#### TASK OBJECTIVE:
Your answer must match the material exactly, line for line.

#### EXTRACTED INFORMATION:
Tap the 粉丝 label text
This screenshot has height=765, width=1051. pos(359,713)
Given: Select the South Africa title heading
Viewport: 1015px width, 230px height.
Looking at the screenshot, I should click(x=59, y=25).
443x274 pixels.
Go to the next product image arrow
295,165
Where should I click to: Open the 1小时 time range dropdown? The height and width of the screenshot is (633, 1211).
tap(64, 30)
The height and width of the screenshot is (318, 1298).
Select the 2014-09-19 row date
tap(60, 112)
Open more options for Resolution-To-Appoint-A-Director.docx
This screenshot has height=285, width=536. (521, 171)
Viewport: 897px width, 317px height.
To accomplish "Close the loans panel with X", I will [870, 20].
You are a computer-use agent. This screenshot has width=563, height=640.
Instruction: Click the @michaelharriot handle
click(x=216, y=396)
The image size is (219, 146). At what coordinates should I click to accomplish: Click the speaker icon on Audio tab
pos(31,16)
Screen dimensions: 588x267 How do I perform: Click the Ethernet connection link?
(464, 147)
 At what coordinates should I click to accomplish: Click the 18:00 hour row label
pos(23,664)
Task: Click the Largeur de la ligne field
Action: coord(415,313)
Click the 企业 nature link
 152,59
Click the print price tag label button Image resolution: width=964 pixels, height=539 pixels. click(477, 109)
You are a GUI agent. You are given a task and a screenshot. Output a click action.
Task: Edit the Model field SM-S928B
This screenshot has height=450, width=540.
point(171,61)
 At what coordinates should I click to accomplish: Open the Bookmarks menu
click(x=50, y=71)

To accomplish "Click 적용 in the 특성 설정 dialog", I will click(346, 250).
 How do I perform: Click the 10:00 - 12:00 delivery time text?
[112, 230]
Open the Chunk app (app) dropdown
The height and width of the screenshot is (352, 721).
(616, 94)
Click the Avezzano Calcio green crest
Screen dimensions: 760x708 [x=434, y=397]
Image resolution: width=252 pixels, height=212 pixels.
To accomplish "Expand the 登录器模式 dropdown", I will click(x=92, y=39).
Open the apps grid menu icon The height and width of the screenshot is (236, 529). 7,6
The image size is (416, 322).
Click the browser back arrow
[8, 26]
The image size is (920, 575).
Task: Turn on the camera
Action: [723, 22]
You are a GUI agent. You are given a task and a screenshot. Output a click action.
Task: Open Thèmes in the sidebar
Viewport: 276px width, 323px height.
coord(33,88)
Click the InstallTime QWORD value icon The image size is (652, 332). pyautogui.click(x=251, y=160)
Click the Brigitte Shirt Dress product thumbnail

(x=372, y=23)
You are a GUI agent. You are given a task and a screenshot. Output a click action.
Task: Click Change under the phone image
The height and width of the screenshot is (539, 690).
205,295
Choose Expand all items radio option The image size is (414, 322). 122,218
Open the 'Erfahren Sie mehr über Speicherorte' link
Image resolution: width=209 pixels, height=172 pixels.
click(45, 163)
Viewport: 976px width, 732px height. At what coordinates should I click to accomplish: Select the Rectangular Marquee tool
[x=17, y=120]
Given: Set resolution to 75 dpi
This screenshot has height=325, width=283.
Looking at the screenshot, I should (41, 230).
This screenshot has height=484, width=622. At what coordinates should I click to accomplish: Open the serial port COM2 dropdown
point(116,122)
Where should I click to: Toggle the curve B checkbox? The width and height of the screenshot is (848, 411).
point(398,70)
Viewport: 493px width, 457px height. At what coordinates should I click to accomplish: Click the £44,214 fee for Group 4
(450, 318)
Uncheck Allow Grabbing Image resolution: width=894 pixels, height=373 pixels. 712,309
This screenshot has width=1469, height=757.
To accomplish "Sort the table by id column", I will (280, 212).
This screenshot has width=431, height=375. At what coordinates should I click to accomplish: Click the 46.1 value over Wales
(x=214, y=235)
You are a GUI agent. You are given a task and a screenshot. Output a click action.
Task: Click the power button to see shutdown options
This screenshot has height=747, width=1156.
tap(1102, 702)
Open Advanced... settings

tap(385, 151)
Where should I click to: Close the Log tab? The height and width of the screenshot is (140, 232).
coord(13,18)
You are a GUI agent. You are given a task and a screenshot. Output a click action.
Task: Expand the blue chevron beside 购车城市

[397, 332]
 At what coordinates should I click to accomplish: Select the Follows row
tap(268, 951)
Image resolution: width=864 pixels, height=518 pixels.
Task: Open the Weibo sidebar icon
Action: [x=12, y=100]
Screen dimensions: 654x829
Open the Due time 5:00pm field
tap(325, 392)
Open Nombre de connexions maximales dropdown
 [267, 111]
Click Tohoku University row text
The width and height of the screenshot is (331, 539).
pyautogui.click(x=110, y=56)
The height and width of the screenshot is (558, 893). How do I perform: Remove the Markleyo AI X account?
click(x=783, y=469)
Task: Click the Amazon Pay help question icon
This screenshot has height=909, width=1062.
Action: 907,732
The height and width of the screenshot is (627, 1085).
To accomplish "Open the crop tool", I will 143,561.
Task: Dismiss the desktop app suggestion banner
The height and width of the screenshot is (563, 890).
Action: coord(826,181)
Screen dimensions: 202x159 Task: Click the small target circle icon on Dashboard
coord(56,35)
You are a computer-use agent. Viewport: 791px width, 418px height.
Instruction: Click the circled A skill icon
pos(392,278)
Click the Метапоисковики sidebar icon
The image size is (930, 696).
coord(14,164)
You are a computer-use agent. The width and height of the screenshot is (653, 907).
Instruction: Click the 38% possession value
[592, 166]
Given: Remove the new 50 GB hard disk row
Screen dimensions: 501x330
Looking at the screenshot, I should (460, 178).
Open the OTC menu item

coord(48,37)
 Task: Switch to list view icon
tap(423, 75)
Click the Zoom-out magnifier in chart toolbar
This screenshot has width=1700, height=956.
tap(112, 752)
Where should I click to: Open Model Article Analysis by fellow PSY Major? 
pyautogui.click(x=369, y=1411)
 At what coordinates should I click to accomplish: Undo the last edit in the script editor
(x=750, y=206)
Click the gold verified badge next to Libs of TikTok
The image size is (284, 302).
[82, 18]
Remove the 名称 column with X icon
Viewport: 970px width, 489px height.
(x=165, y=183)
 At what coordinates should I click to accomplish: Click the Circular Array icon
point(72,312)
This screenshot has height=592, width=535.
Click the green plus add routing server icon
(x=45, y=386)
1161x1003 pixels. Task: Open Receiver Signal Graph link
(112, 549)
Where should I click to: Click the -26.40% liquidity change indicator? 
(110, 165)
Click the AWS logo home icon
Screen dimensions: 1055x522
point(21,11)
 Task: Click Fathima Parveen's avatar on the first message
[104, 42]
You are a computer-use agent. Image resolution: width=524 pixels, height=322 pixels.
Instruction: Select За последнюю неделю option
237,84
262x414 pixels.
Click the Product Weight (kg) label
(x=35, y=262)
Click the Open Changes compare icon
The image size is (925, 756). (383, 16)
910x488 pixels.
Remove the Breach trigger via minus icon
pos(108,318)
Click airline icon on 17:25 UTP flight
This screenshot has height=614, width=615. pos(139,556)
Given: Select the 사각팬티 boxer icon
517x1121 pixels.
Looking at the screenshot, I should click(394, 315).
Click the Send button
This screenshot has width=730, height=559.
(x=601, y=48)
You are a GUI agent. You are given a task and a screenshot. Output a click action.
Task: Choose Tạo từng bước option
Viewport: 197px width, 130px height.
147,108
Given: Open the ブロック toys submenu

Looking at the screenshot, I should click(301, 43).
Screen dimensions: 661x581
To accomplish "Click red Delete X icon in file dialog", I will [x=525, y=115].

#### SOLUTION BELOW:
Tap the 粉丝 label text
This screenshot has height=765, width=1051. pos(359,713)
Given: Select the South Africa title heading
Viewport: 1015px width, 230px height.
Looking at the screenshot, I should click(x=59, y=25).
443x274 pixels.
Go to the next product image arrow
295,165
Where should I click to: Open the 1小时 time range dropdown? The height and width of the screenshot is (633, 1211).
tap(64, 30)
The height and width of the screenshot is (318, 1298).
Select the 2014-09-19 row date
tap(60, 112)
Open more options for Resolution-To-Appoint-A-Director.docx
This screenshot has height=285, width=536. (521, 171)
Viewport: 897px width, 317px height.
To accomplish "Close the loans panel with X", I will [870, 20].
You are a computer-use agent. This screenshot has width=563, height=640.
Instruction: Click the @michaelharriot handle
click(x=216, y=396)
The image size is (219, 146). At what coordinates should I click to accomplish: Click the speaker icon on Audio tab
pos(31,16)
Screen dimensions: 588x267 How do I perform: Click the Ethernet connection link?
(464, 147)
 At what coordinates should I click to accomplish: Click the 18:00 hour row label
pos(23,664)
Task: Click the Largeur de la ligne field
Action: coord(415,313)
Click the 企业 nature link
 152,59
Click the print price tag label button Image resolution: width=964 pixels, height=539 pixels. click(477, 109)
You are a GUI agent. You are given a task and a screenshot. Output a click action.
Task: Edit the Model field SM-S928B
This screenshot has height=450, width=540.
point(171,61)
 At what coordinates should I click to accomplish: Open the Bookmarks menu
click(x=50, y=71)

To accomplish "Click 적용 in the 특성 설정 dialog", I will click(346, 250).
 How do I perform: Click the 10:00 - 12:00 delivery time text?
[112, 230]
Open the Chunk app (app) dropdown
The height and width of the screenshot is (352, 721).
(616, 94)
Click the Avezzano Calcio green crest
Screen dimensions: 760x708 [x=434, y=397]
Image resolution: width=252 pixels, height=212 pixels.
To accomplish "Expand the 登录器模式 dropdown", I will click(x=92, y=39).
Open the apps grid menu icon The height and width of the screenshot is (236, 529). 7,6
The image size is (416, 322).
Click the browser back arrow
[8, 26]
The image size is (920, 575).
Task: Turn on the camera
Action: [723, 22]
You are a GUI agent. You are given a task and a screenshot. Output a click action.
Task: Open Thèmes in the sidebar
Viewport: 276px width, 323px height.
coord(33,88)
Click the InstallTime QWORD value icon The image size is (652, 332). pyautogui.click(x=251, y=160)
Click the Brigitte Shirt Dress product thumbnail

(x=372, y=23)
You are a GUI agent. You are given a task and a screenshot. Output a click action.
Task: Click Change under the phone image
The height and width of the screenshot is (539, 690).
205,295
Choose Expand all items radio option The image size is (414, 322). 122,218
Open the 'Erfahren Sie mehr über Speicherorte' link
Image resolution: width=209 pixels, height=172 pixels.
click(45, 163)
Viewport: 976px width, 732px height. At what coordinates should I click to accomplish: Select the Rectangular Marquee tool
[x=17, y=120]
Given: Set resolution to 75 dpi
This screenshot has height=325, width=283.
Looking at the screenshot, I should (41, 230).
This screenshot has height=484, width=622. At what coordinates should I click to accomplish: Open the serial port COM2 dropdown
point(116,122)
Where should I click to: Toggle the curve B checkbox? The width and height of the screenshot is (848, 411).
point(398,70)
Viewport: 493px width, 457px height. At what coordinates should I click to accomplish: Click the £44,214 fee for Group 4
(450, 318)
Uncheck Allow Grabbing Image resolution: width=894 pixels, height=373 pixels. 712,309
This screenshot has width=1469, height=757.
To accomplish "Sort the table by id column", I will (280, 212).
This screenshot has width=431, height=375. At what coordinates should I click to accomplish: Click the 46.1 value over Wales
(x=214, y=235)
You are a GUI agent. You are given a task and a screenshot. Output a click action.
Task: Click the power button to see shutdown options
This screenshot has height=747, width=1156.
tap(1102, 702)
Open Advanced... settings

tap(385, 151)
Where should I click to: Close the Log tab? The height and width of the screenshot is (140, 232).
coord(13,18)
You are a GUI agent. You are given a task and a screenshot. Output a click action.
Task: Expand the blue chevron beside 购车城市

[397, 332]
 At what coordinates should I click to accomplish: Select the Follows row
tap(268, 951)
Image resolution: width=864 pixels, height=518 pixels.
Task: Open the Weibo sidebar icon
Action: [x=12, y=100]
Screen dimensions: 654x829
Open the Due time 5:00pm field
tap(325, 392)
Open Nombre de connexions maximales dropdown
 [267, 111]
Click Tohoku University row text
The width and height of the screenshot is (331, 539).
pyautogui.click(x=110, y=56)
The height and width of the screenshot is (558, 893). How do I perform: Remove the Markleyo AI X account?
click(x=783, y=469)
Task: Click the Amazon Pay help question icon
This screenshot has height=909, width=1062.
Action: 907,732
The height and width of the screenshot is (627, 1085).
To accomplish "Open the crop tool", I will 143,561.
Task: Dismiss the desktop app suggestion banner
The height and width of the screenshot is (563, 890).
Action: coord(826,181)
Screen dimensions: 202x159 Task: Click the small target circle icon on Dashboard
coord(56,35)
You are a computer-use agent. Viewport: 791px width, 418px height.
Instruction: Click the circled A skill icon
pos(392,278)
Click the Метапоисковики sidebar icon
The image size is (930, 696).
coord(14,164)
You are a computer-use agent. The width and height of the screenshot is (653, 907).
Instruction: Click the 38% possession value
[592, 166]
Given: Remove the new 50 GB hard disk row
Screen dimensions: 501x330
Looking at the screenshot, I should (460, 178).
Open the OTC menu item

coord(48,37)
 Task: Switch to list view icon
tap(423, 75)
Click the Zoom-out magnifier in chart toolbar
This screenshot has width=1700, height=956.
tap(112, 752)
Where should I click to: Open Model Article Analysis by fellow PSY Major? 
pyautogui.click(x=369, y=1411)
 At what coordinates should I click to accomplish: Undo the last edit in the script editor
(x=750, y=206)
Click the gold verified badge next to Libs of TikTok
The image size is (284, 302).
[82, 18]
Remove the 名称 column with X icon
Viewport: 970px width, 489px height.
(x=165, y=183)
 At what coordinates should I click to accomplish: Click the Circular Array icon
point(72,312)
This screenshot has height=592, width=535.
Click the green plus add routing server icon
(x=45, y=386)
1161x1003 pixels. Task: Open Receiver Signal Graph link
(112, 549)
Where should I click to: Click the -26.40% liquidity change indicator? 
(110, 165)
Click the AWS logo home icon
Screen dimensions: 1055x522
point(21,11)
 Task: Click Fathima Parveen's avatar on the first message
[104, 42]
You are a computer-use agent. Image resolution: width=524 pixels, height=322 pixels.
Instruction: Select За последнюю неделю option
237,84
262x414 pixels.
Click the Product Weight (kg) label
(x=35, y=262)
Click the Open Changes compare icon
The image size is (925, 756). (383, 16)
910x488 pixels.
Remove the Breach trigger via minus icon
pos(108,318)
Click airline icon on 17:25 UTP flight
This screenshot has height=614, width=615. pos(139,556)
Given: Select the 사각팬티 boxer icon
517x1121 pixels.
Looking at the screenshot, I should click(394, 315).
Click the Send button
This screenshot has width=730, height=559.
(x=601, y=48)
You are a GUI agent. You are given a task and a screenshot. Output a click action.
Task: Choose Tạo từng bước option
Viewport: 197px width, 130px height.
147,108
Given: Open the ブロック toys submenu

Looking at the screenshot, I should click(301, 43).
Screen dimensions: 661x581
To accomplish "Click red Delete X icon in file dialog", I will [x=525, y=115].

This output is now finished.